◆ WHAT TO PRODUCE
Reproduce the material below, substituting "Goal" for every occurrence of "Instruction" and leaving everything else unchanged.
## start
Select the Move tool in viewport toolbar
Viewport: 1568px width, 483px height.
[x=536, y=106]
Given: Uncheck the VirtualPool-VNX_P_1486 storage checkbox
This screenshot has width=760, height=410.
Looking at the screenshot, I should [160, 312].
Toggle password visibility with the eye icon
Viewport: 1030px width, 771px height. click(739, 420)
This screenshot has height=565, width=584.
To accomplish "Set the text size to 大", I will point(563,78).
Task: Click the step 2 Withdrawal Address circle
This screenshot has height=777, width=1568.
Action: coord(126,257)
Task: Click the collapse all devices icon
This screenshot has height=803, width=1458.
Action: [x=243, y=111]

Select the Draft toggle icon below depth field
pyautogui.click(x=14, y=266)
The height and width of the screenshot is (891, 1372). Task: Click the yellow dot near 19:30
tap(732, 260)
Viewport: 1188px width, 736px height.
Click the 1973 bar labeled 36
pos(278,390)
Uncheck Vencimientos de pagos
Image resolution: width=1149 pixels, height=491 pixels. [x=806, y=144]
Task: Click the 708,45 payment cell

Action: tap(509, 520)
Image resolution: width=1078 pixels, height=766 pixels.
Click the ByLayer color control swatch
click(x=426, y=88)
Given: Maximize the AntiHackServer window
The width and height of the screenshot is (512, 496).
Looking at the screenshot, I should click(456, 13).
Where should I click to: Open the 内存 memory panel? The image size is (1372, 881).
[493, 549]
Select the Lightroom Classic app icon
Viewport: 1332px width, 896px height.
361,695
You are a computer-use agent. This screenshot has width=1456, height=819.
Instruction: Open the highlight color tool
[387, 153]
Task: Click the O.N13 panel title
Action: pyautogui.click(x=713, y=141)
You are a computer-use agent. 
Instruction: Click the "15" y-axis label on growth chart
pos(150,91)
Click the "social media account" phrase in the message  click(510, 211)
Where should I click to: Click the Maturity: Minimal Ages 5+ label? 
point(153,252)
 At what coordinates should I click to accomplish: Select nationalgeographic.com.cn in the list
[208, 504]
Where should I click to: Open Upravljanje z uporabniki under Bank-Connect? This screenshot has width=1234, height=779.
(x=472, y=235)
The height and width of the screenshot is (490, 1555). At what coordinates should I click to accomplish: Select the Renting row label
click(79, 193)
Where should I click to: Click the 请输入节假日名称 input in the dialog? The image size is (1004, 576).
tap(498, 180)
## end
◆ THE ANSWER
Select the Move tool in viewport toolbar
Viewport: 1568px width, 483px height.
[x=536, y=106]
Given: Uncheck the VirtualPool-VNX_P_1486 storage checkbox
This screenshot has width=760, height=410.
Looking at the screenshot, I should [160, 312].
Toggle password visibility with the eye icon
Viewport: 1030px width, 771px height. click(739, 420)
This screenshot has height=565, width=584.
To accomplish "Set the text size to 大", I will point(563,78).
Task: Click the step 2 Withdrawal Address circle
This screenshot has height=777, width=1568.
Action: coord(126,257)
Task: Click the collapse all devices icon
This screenshot has height=803, width=1458.
Action: [x=243, y=111]

Select the Draft toggle icon below depth field
pyautogui.click(x=14, y=266)
The height and width of the screenshot is (891, 1372). Task: Click the yellow dot near 19:30
tap(732, 260)
Viewport: 1188px width, 736px height.
Click the 1973 bar labeled 36
pos(278,390)
Uncheck Vencimientos de pagos
Image resolution: width=1149 pixels, height=491 pixels. [x=806, y=144]
Task: Click the 708,45 payment cell

Action: tap(509, 520)
Image resolution: width=1078 pixels, height=766 pixels.
Click the ByLayer color control swatch
click(x=426, y=88)
Given: Maximize the AntiHackServer window
The width and height of the screenshot is (512, 496).
Looking at the screenshot, I should click(456, 13).
Where should I click to: Open the 内存 memory panel? The image size is (1372, 881).
[493, 549]
Select the Lightroom Classic app icon
Viewport: 1332px width, 896px height.
361,695
You are a computer-use agent. This screenshot has width=1456, height=819.
Goal: Open the highlight color tool
[387, 153]
Task: Click the O.N13 panel title
Action: pyautogui.click(x=713, y=141)
You are a computer-use agent. 
Goal: Click the "15" y-axis label on growth chart
pos(150,91)
Click the "social media account" phrase in the message  click(510, 211)
Where should I click to: Click the Maturity: Minimal Ages 5+ label? 
point(153,252)
 At what coordinates should I click to accomplish: Select nationalgeographic.com.cn in the list
[208, 504]
Where should I click to: Open Upravljanje z uporabniki under Bank-Connect? This screenshot has width=1234, height=779.
(x=472, y=235)
The height and width of the screenshot is (490, 1555). At what coordinates should I click to accomplish: Select the Renting row label
click(79, 193)
Where should I click to: Click the 请输入节假日名称 input in the dialog? The image size is (1004, 576).
tap(498, 180)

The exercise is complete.